Les personnes éloignées de l’Église disent souvent du mal des chrétiens parce que ceux-ci ne prennent pas part à leurs œuvres. Paradoxalement, le refus du mal chez les uns conduit à une hostilité encore plus grande chez les autres, qui ne veulent pas renoncer au mal. Mais si l’on dit du mal de nous à cause d’actions véritablement bonnes, ne nous troublons pas. Veillons seulement à ce que nous qui parlons du bien ne nous révélions pas des hypocrites qui font le mal et en sont justement punis.

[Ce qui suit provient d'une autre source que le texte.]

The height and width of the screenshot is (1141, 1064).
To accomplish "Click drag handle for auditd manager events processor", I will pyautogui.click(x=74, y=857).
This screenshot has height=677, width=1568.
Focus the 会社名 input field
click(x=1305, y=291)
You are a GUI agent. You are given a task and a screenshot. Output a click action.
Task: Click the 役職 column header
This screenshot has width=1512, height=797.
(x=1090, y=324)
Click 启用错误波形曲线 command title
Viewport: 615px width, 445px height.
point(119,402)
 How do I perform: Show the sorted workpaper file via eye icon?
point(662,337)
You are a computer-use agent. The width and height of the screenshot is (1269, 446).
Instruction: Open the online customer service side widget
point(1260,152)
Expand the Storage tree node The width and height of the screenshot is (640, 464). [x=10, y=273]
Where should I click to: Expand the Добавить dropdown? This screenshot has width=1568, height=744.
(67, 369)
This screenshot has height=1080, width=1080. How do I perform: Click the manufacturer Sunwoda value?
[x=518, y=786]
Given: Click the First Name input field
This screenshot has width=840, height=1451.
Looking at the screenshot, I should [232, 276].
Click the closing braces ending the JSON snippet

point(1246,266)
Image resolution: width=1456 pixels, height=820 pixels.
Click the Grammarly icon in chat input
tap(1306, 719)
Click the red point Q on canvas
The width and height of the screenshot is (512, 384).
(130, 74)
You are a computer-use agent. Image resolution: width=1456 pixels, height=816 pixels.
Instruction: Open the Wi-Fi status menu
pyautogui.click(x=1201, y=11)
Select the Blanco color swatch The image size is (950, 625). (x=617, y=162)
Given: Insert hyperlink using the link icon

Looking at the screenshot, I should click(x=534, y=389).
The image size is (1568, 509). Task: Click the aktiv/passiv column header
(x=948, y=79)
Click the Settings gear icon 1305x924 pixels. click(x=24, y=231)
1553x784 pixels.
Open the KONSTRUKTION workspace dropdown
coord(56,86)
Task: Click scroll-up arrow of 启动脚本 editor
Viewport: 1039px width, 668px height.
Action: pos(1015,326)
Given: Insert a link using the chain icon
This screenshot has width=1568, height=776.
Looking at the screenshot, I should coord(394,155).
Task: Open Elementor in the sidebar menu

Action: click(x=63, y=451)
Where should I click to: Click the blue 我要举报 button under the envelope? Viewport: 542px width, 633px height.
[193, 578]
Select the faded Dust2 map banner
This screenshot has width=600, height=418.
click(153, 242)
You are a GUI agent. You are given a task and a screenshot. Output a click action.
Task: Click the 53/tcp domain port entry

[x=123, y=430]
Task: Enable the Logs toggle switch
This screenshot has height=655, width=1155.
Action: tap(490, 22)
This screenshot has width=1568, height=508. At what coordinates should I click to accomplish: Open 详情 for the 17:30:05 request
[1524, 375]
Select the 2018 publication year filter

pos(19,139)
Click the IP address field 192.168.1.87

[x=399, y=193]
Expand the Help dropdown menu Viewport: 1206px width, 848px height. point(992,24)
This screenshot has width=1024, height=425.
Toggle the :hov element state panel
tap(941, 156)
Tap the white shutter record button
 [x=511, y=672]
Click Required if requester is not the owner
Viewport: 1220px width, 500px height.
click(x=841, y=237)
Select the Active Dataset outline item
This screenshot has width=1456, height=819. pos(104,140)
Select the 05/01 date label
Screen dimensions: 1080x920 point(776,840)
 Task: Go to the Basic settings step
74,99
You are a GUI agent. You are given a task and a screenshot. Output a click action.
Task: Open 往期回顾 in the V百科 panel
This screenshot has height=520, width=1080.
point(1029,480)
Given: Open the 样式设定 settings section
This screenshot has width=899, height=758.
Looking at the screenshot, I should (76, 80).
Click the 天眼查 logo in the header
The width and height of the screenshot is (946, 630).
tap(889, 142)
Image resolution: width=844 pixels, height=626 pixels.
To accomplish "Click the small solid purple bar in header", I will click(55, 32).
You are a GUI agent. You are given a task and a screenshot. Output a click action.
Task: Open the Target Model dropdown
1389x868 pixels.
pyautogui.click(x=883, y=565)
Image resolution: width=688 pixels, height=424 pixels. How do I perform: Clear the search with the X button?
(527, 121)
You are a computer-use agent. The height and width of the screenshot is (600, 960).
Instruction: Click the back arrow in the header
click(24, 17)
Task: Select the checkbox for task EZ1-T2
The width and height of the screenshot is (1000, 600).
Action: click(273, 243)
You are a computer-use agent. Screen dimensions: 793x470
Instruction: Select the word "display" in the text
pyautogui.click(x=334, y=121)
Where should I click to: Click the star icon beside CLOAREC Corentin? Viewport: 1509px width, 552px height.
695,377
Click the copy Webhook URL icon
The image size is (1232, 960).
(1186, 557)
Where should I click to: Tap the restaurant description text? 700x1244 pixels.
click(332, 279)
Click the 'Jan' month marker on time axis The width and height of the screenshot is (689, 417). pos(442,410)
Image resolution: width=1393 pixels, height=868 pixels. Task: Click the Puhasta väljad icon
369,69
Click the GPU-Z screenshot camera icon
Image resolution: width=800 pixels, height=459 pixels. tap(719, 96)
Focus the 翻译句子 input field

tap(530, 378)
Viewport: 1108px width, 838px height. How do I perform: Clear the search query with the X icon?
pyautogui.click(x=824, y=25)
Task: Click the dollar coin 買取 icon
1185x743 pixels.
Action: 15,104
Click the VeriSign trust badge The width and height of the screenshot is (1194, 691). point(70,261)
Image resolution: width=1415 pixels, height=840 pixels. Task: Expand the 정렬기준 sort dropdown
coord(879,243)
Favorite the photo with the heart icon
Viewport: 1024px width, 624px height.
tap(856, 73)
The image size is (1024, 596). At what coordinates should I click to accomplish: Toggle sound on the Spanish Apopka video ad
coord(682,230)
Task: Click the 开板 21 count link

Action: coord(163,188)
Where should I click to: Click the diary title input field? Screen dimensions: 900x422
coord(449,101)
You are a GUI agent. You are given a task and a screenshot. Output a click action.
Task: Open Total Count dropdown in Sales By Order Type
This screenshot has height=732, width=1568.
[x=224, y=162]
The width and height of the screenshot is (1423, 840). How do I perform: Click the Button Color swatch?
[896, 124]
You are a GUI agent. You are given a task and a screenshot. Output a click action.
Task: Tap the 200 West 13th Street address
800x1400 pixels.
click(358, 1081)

10 Chacun selon la grâce reçue, mettez-vous au service les uns des autres, comme de bons intendants d’une multiple grâce de Dieu. |
Ici, plusieurs vérités essentielles sur la vie chrétienne sont réunies dans une seule phrase, des vérités dont la compréhension par notre propre expérience demande des années. Nous ne prenons pas conscience tout de suite que la plénitude de la vie chrétienne ne se révèle pas dans la satisfaction de nos besoins croissants, qu'ils soient matériels ou spirituels, mais précisément dans le service des autres, dans l'aide apportée à la satisfaction de leurs besoins.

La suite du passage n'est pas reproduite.